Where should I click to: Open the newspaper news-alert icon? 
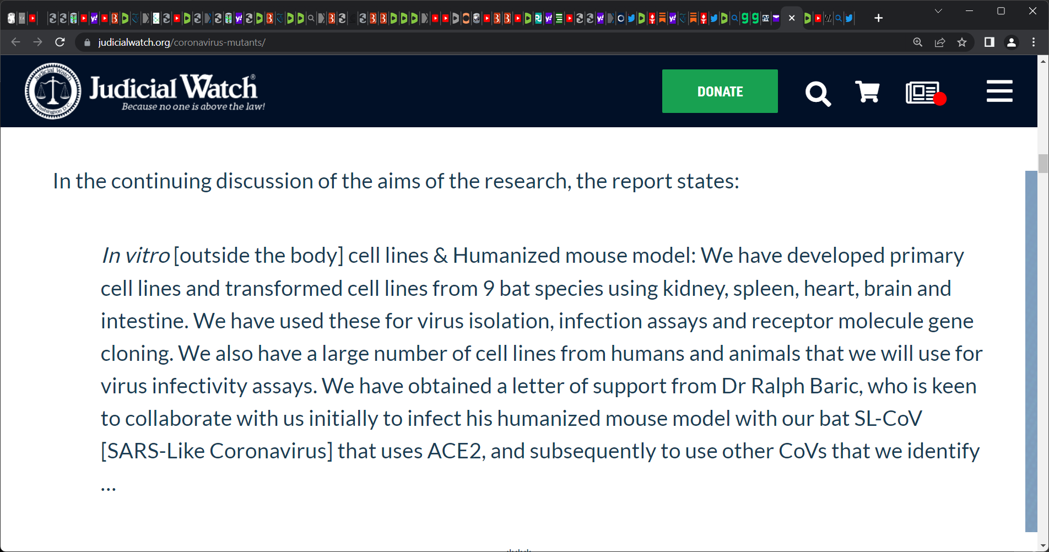[x=926, y=93]
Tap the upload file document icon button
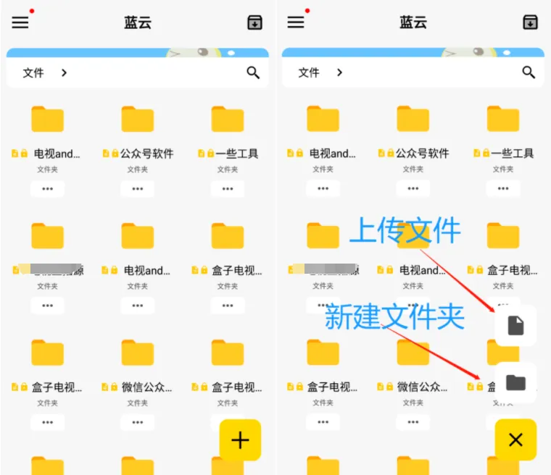The height and width of the screenshot is (475, 551). [x=515, y=326]
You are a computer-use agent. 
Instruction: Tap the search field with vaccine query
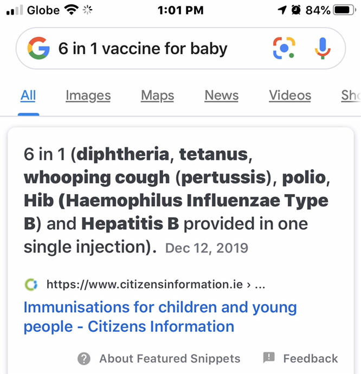click(143, 49)
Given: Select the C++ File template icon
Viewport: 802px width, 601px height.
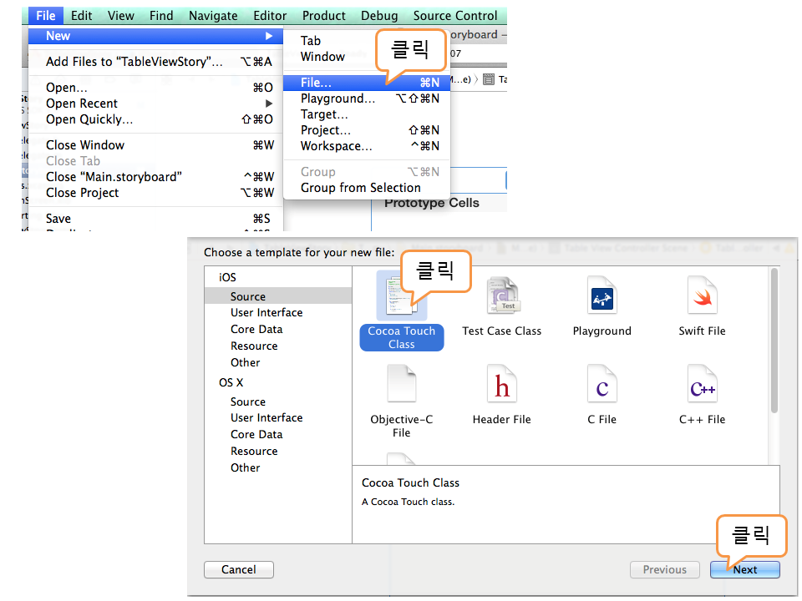Looking at the screenshot, I should (702, 386).
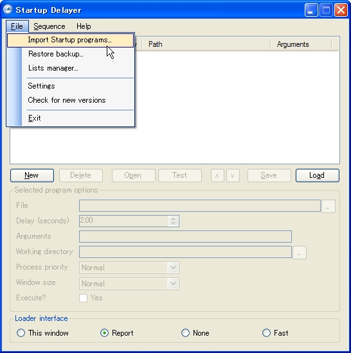
Task: Select the This window radio button
Action: [x=21, y=332]
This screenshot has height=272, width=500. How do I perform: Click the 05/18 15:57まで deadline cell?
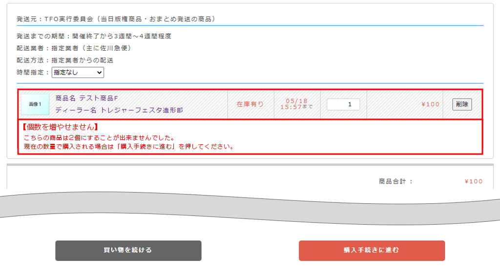coord(296,104)
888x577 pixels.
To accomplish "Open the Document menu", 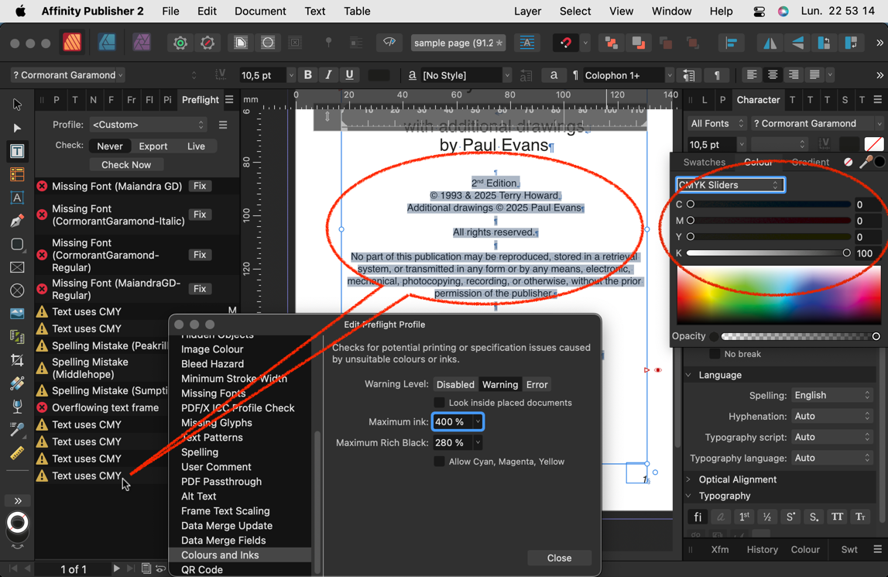I will [x=260, y=12].
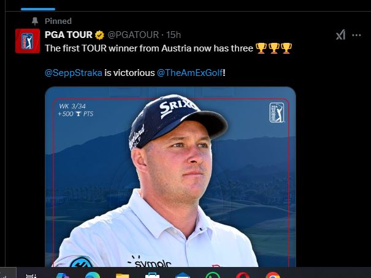Screen dimensions: 371x278
Task: Open the Sepp Straka winner image
Action: [170, 177]
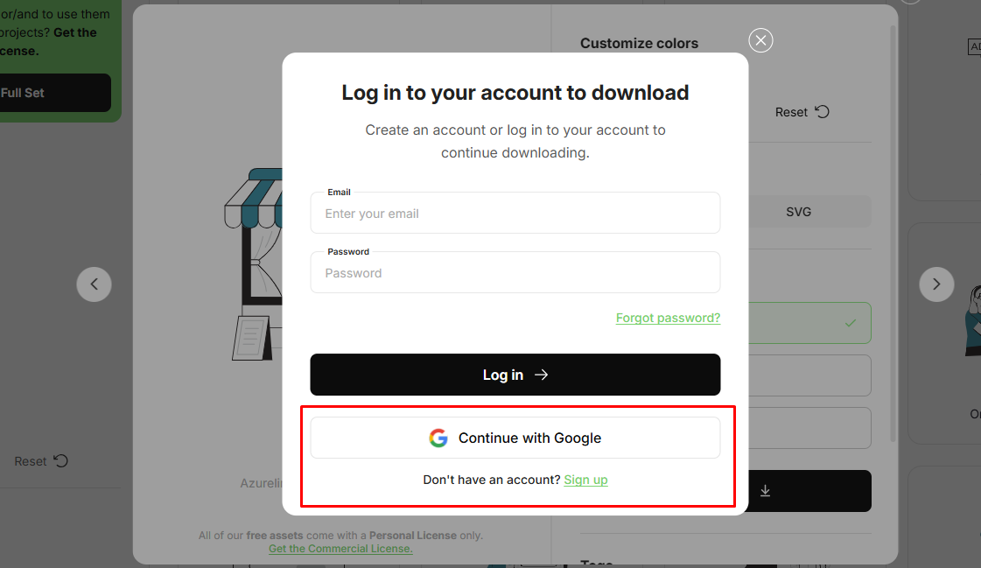The width and height of the screenshot is (981, 568).
Task: Click the Email input field
Action: (x=515, y=213)
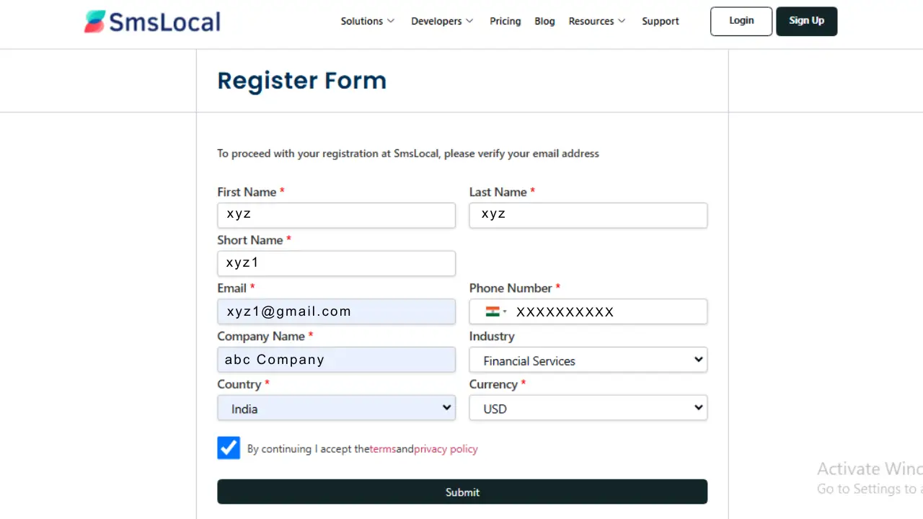Click the SmsLocal logo

(x=152, y=22)
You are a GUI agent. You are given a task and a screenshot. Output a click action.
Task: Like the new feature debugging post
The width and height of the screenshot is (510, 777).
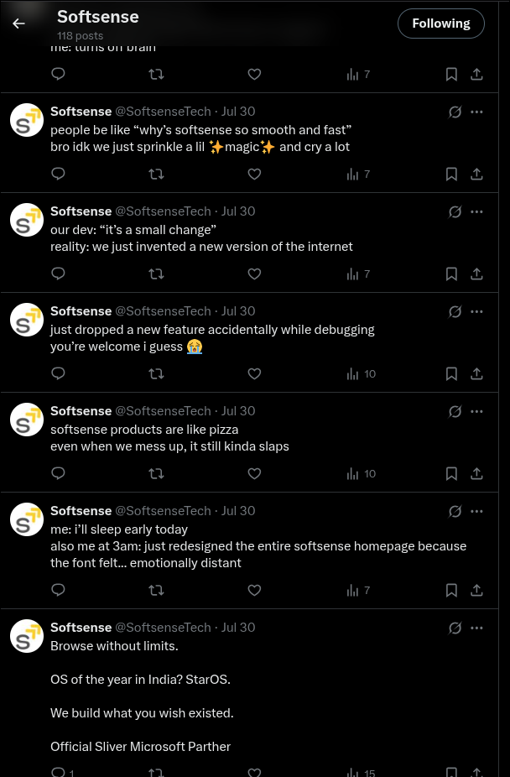click(254, 373)
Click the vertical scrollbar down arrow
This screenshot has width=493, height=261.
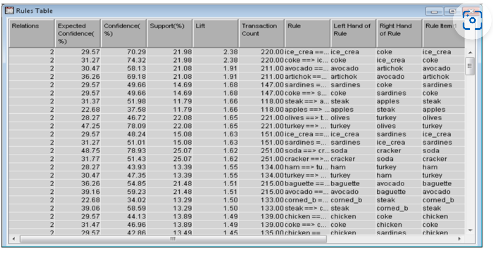[470, 230]

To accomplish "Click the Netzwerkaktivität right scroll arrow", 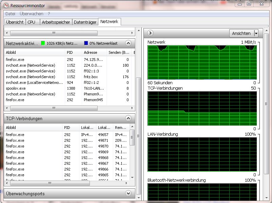I will 132,108.
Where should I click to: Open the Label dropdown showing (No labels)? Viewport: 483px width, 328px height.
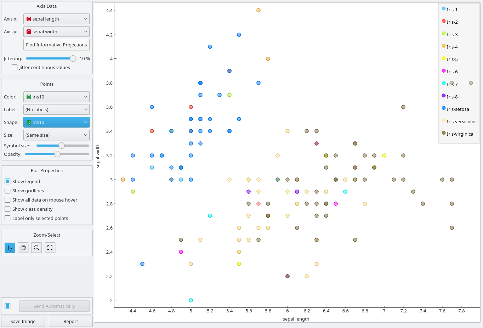coord(56,109)
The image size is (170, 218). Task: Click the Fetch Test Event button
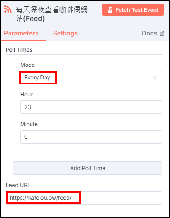(x=133, y=10)
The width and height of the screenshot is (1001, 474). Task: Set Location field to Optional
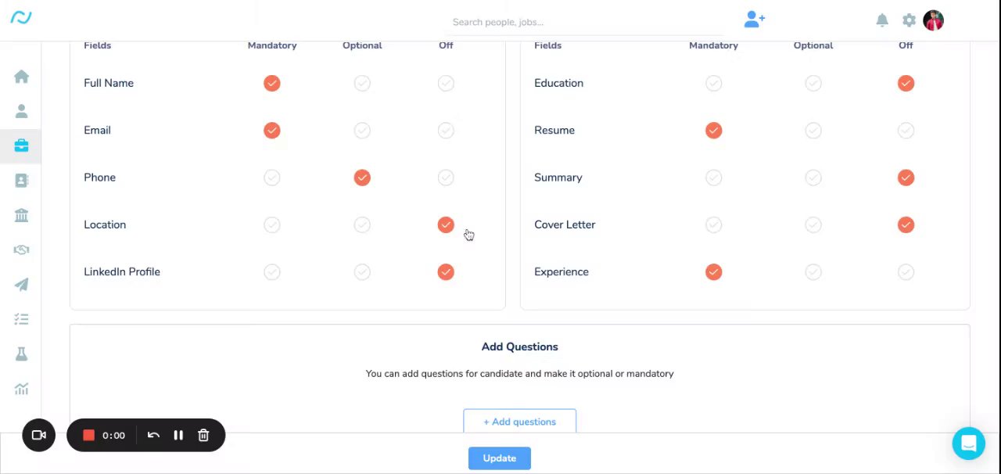pos(362,225)
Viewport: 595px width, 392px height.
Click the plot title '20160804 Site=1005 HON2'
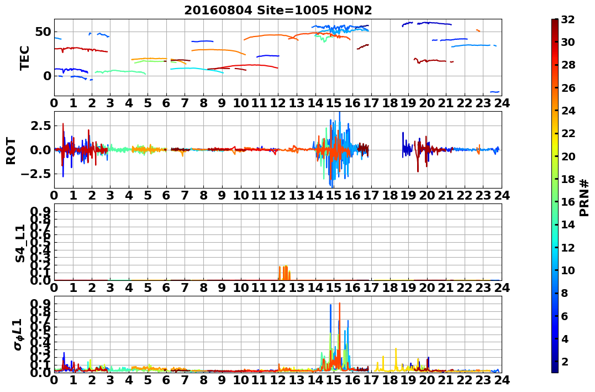[x=278, y=10]
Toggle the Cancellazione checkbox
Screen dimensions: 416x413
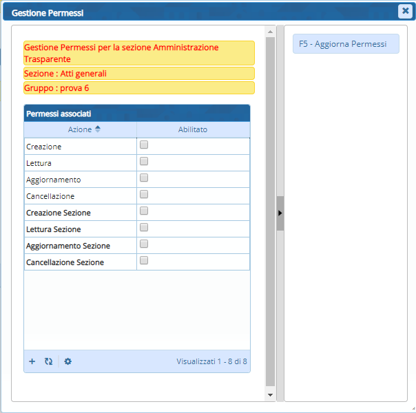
# # # # #
▶ _What is needed_: Please reproduce the listing exactly from its opening line through the line that contains "888x577 pixels.", both included, with all pictures omitted.

▶ _Task result_:
Where should I click to: Open the newspaper news-alert icon? 
[x=926, y=93]
Tap the upload file document icon button
The height and width of the screenshot is (475, 551). [x=515, y=326]
You are a computer-use agent. 
Instruction: Tap the search field with vaccine query
click(143, 49)
Given: Select the C++ File template icon
Viewport: 802px width, 601px height.
Looking at the screenshot, I should (702, 386).
Task: Select the This window radio button
Action: [x=21, y=332]
This screenshot has height=272, width=500. How do I perform: Click the 05/18 15:57まで deadline cell?
coord(296,104)
888x577 pixels.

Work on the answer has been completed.